Gun money (airgead gunna) was an issue of coins made by the forces of James II during the Williamite War in Ireland between 1689 and 1691. They were minted in base metal (copper, brass or pewter), and were designed to be redeemed for silver coins following a victory by James II and consequently bore the date in months to allow a gradual replacement. As James lost the war, that replacement never took place, although the coins were allowed to circulate at much reduced values before the copper coinage was resumed. They were mostly withdrawn from circulation in the early 18th century.

The name "gun money" stems from the idea that they were minted from melted down guns. However, many other brass objects, such as church bells, were also used.
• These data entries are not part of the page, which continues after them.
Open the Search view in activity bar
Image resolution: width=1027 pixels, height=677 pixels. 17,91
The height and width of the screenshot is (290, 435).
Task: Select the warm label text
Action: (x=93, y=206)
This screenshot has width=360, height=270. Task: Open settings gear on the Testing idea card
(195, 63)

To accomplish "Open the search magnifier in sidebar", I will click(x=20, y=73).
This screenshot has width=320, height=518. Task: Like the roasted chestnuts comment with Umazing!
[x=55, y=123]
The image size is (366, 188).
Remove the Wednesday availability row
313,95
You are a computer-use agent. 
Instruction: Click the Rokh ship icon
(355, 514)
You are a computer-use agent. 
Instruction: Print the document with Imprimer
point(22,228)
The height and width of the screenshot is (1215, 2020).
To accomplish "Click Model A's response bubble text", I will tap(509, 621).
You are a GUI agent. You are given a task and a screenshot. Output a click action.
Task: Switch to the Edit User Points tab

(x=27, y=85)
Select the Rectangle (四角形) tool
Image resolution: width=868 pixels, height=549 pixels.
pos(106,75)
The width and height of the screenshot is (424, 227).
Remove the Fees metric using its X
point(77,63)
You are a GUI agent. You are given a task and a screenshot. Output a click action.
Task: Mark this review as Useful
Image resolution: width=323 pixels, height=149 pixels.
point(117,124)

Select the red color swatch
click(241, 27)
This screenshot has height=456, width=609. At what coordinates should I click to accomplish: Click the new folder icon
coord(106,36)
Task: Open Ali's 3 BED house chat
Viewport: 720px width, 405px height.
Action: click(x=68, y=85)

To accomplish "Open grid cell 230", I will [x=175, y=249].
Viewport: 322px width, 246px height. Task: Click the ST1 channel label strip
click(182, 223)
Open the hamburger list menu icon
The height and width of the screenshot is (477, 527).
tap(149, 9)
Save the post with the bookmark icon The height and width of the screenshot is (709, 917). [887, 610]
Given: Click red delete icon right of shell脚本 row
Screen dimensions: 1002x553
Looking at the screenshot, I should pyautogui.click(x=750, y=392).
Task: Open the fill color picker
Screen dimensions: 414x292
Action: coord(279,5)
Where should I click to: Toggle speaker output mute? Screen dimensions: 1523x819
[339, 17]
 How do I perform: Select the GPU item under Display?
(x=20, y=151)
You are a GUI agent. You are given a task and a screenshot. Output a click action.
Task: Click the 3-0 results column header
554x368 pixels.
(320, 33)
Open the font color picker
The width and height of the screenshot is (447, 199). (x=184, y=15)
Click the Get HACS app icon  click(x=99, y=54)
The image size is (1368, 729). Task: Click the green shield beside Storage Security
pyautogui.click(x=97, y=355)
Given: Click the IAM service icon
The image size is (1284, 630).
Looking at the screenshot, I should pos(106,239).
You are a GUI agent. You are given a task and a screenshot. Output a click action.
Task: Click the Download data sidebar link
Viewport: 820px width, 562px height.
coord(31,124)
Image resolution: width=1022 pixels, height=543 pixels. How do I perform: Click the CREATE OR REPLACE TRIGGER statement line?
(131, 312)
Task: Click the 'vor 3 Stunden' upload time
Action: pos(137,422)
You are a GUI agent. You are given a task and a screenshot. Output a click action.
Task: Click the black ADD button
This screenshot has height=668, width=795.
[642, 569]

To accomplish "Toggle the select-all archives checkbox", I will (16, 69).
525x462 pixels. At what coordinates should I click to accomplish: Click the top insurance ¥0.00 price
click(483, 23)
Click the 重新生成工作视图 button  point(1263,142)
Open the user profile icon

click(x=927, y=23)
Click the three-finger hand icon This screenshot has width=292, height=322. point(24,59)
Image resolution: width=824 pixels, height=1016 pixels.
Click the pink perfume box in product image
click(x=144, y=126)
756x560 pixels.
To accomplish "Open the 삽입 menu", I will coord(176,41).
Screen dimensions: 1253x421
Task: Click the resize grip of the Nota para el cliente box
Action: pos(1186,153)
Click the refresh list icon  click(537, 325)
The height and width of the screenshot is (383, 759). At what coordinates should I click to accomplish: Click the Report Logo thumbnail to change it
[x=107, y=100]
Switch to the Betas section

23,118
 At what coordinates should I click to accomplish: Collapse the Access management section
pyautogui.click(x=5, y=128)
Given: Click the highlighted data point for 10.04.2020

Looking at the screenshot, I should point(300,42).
There were two issues. The first "large" issue consisted of sixpences, shillings and half crowns (2½ shillings). The second, "small" issue consisted of shillings, halfcrowns and crowns (5 shillings). Some of the second issue were overstruck on large issue pieces, with shillings struck over sixpences, half crowns on shillings and crowns on half crowns. The most notable feature of the coins is the date, because the month of striking was also included. This was so that after the war (in the event of James' victory), soldiers would be able to claim interest on their wages, which had been withheld from proper payment for so long.

Specimen strikings were produced in silver and gold for most months, and these tend to be extremely rare.

==Pewter money==
Pewter money is a rarer type of gun money, manufactured out of pewter, an alloy containing mostly tin, and smaller amounts of copper, antimony, bismuth and lead. Some of the coins had also a brass plug. Halfcrowns and Crowns were issued in 1690 with the same dies as other gun money coins. Both these coins are extremely rare, along with a Groat struck in 1689 which is probably a pattern. Halfpennies and Pennies were also produced in 1689 and 1690, and less rare, although the 1689 penny is virtually unknown.